Dataset entries:

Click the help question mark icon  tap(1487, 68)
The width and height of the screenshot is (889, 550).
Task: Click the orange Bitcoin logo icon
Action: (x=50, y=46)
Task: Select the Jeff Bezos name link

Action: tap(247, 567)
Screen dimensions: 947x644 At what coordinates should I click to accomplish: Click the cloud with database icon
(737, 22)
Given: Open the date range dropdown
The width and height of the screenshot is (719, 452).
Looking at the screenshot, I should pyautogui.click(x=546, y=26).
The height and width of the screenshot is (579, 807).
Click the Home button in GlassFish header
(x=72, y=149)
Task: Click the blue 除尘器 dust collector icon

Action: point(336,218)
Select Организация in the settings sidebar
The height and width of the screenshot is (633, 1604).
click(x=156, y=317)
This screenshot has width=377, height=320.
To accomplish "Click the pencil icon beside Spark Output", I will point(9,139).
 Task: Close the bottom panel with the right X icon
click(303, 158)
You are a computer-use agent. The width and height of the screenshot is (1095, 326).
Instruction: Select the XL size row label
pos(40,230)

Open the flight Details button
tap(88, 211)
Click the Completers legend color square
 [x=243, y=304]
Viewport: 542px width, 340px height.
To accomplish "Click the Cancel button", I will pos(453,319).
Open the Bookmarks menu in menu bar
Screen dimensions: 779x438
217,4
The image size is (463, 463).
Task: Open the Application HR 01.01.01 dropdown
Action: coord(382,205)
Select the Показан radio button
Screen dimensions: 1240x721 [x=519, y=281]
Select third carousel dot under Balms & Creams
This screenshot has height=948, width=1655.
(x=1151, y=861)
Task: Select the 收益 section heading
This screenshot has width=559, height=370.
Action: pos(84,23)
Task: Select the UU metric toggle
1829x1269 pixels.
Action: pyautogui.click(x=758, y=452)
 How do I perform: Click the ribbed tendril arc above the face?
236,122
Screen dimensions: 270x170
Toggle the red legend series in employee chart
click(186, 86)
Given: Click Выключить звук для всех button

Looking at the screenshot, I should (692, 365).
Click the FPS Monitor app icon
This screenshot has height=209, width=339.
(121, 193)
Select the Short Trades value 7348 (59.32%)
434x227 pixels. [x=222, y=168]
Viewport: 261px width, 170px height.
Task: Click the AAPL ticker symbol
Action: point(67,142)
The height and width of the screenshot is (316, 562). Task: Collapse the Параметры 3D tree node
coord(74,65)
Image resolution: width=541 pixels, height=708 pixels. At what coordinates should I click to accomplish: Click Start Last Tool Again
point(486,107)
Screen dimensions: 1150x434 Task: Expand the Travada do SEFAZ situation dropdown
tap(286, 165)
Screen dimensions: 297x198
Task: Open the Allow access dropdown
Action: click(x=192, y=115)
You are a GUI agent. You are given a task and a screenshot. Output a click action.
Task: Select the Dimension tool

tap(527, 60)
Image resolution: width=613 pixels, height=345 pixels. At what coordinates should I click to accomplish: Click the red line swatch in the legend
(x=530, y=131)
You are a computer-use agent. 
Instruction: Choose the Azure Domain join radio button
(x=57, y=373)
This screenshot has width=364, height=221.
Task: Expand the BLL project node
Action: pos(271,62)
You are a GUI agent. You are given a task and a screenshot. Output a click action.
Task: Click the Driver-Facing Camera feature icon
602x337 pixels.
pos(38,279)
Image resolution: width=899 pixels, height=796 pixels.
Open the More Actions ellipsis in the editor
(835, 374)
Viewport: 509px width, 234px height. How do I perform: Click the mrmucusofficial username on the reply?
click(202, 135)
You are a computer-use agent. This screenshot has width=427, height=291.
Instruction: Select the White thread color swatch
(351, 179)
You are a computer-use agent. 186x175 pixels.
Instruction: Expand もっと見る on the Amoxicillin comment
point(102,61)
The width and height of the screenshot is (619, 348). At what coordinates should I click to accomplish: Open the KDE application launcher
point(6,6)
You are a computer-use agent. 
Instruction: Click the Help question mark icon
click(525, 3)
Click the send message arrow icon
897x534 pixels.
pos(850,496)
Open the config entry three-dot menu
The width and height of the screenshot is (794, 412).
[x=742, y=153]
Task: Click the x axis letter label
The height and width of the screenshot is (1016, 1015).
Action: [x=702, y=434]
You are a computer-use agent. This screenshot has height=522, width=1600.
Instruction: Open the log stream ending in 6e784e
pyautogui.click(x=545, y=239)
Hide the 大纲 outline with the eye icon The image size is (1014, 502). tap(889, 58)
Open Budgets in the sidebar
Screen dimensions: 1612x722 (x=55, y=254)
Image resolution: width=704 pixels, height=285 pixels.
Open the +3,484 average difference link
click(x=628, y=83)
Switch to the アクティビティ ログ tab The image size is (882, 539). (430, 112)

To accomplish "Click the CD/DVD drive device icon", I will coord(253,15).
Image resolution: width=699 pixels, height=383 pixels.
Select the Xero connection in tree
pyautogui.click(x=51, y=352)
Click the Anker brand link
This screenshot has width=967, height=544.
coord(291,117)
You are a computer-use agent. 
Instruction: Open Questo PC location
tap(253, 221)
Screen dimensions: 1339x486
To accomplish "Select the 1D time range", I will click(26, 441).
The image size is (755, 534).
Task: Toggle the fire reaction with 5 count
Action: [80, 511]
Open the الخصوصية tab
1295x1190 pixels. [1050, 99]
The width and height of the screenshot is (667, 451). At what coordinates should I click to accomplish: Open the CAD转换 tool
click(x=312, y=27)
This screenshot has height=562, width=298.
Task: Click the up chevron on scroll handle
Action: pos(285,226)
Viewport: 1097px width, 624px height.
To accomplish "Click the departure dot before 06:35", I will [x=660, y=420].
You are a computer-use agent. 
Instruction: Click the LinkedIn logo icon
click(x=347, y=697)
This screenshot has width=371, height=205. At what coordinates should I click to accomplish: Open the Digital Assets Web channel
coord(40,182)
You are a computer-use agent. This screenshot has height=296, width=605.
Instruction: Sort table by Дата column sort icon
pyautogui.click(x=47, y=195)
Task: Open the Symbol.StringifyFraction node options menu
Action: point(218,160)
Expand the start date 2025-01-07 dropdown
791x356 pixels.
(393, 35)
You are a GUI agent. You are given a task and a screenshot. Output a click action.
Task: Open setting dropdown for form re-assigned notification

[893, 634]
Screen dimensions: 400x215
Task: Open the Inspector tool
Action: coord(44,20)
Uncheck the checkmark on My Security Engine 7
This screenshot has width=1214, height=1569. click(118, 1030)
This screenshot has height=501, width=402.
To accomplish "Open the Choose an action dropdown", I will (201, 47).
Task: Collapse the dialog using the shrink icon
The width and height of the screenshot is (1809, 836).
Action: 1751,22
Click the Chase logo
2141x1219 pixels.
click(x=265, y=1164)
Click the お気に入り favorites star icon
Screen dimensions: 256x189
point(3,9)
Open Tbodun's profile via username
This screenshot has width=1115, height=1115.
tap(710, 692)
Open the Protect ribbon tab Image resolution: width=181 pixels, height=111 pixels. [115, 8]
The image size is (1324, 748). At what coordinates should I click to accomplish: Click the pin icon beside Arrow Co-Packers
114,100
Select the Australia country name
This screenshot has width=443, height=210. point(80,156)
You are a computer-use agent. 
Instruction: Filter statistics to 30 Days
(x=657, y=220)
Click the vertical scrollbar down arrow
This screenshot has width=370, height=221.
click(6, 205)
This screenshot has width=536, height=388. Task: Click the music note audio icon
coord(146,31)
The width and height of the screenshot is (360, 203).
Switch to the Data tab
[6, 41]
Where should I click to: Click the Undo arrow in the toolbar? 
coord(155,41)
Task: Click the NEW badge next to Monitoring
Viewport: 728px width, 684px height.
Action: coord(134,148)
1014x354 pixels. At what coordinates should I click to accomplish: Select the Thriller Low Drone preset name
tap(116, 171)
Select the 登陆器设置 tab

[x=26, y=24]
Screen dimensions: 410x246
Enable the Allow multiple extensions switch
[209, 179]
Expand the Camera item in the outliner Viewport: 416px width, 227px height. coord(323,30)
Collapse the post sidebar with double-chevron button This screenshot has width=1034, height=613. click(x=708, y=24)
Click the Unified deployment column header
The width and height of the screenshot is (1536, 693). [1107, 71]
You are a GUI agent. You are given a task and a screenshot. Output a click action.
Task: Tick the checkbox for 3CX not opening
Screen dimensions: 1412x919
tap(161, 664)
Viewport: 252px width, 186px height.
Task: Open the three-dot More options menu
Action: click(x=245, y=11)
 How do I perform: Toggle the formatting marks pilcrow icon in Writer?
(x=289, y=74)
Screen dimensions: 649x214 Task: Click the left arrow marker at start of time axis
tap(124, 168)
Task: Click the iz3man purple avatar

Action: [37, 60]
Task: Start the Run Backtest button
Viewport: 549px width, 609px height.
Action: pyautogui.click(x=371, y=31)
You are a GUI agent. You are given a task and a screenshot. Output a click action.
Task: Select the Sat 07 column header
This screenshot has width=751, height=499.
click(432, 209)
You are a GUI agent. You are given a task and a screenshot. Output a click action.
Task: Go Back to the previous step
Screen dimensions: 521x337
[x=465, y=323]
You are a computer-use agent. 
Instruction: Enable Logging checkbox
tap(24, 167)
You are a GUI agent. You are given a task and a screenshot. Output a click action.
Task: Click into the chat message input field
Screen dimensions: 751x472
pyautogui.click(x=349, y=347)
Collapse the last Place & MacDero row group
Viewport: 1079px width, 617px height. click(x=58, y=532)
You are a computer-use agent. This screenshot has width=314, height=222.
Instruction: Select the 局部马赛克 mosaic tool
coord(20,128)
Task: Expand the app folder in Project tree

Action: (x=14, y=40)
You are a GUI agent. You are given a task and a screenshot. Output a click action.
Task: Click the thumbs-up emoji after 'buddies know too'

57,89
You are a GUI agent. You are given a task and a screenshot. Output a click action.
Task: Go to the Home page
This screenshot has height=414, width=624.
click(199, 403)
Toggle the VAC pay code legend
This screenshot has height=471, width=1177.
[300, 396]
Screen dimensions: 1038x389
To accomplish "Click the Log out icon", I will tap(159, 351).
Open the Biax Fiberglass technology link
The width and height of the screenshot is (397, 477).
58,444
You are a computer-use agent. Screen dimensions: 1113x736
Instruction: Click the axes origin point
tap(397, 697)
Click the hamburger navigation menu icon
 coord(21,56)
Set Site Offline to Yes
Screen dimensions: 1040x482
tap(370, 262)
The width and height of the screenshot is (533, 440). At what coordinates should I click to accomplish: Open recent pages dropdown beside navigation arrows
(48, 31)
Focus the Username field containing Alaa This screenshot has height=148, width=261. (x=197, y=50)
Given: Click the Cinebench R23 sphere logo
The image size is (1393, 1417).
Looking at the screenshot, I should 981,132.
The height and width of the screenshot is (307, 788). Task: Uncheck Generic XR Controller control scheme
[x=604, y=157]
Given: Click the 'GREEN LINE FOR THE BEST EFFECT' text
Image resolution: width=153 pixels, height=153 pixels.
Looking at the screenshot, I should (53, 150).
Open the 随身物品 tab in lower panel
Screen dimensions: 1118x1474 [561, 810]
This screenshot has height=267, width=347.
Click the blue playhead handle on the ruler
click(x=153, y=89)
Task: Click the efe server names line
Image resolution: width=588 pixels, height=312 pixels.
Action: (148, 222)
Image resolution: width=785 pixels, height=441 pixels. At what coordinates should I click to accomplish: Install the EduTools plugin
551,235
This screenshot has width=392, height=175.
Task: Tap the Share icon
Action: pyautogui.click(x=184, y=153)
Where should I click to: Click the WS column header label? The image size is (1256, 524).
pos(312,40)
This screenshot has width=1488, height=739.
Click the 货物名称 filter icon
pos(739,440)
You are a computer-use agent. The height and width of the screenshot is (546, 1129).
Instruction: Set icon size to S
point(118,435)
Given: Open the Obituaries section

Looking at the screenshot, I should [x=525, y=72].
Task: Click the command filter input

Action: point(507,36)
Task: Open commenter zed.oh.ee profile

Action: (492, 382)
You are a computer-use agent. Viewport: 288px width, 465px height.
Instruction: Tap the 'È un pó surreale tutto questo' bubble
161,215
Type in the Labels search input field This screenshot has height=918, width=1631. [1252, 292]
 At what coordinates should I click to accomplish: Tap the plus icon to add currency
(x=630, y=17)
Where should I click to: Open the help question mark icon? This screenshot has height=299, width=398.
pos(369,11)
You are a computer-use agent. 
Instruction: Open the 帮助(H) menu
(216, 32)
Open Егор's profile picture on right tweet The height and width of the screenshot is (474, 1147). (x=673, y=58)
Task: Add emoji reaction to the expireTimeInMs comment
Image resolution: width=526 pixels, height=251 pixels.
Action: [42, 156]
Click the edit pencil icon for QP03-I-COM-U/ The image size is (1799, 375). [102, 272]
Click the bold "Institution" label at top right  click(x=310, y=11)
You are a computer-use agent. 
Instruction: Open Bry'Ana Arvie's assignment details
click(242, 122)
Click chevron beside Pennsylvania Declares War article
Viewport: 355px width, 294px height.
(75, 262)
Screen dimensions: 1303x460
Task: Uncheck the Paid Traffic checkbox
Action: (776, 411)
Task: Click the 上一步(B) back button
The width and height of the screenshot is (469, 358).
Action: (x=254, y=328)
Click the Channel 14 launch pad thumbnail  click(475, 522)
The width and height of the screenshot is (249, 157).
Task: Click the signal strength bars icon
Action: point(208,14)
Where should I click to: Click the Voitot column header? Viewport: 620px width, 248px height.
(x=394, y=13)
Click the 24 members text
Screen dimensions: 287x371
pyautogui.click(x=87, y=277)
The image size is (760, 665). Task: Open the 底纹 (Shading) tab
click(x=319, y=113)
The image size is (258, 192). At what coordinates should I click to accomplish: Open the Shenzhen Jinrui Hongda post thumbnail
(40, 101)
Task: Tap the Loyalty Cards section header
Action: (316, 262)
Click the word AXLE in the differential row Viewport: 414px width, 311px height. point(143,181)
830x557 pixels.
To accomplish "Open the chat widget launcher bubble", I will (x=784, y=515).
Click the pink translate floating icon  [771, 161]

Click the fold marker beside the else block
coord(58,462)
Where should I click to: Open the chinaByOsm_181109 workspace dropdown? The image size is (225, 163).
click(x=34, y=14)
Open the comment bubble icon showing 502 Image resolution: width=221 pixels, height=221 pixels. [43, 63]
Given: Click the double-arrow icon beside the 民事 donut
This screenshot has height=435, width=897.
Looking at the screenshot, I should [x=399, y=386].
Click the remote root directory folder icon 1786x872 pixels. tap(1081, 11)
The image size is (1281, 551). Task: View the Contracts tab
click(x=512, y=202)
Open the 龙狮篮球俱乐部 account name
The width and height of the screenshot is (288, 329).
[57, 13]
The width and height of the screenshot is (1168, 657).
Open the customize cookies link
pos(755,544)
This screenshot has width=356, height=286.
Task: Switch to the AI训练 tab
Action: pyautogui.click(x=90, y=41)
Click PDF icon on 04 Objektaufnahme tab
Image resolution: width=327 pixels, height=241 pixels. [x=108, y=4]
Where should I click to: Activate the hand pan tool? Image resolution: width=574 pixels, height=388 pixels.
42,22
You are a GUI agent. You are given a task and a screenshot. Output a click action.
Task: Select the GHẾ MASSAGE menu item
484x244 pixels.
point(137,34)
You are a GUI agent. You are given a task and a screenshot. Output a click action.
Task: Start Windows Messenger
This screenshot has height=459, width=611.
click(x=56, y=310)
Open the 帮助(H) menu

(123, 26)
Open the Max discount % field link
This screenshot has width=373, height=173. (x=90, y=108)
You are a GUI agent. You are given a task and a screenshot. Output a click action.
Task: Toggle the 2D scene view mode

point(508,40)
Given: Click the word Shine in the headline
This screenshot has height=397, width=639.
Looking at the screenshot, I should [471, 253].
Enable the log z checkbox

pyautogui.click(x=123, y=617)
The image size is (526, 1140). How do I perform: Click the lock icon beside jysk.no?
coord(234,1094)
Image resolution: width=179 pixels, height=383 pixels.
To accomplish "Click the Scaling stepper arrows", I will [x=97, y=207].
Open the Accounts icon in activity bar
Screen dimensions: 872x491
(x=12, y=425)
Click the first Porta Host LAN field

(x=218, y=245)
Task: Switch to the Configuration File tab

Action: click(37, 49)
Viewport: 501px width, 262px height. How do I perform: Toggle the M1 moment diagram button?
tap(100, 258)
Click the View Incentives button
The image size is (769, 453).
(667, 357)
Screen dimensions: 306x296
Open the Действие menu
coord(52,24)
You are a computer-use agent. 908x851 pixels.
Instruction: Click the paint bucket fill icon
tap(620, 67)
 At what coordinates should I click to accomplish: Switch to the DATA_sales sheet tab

> Task brief
Lines containing the word "message" are to be located in the entries and copied.

> Answer to the exercise
Click the send message arrow icon
Task: Click into the chat message input field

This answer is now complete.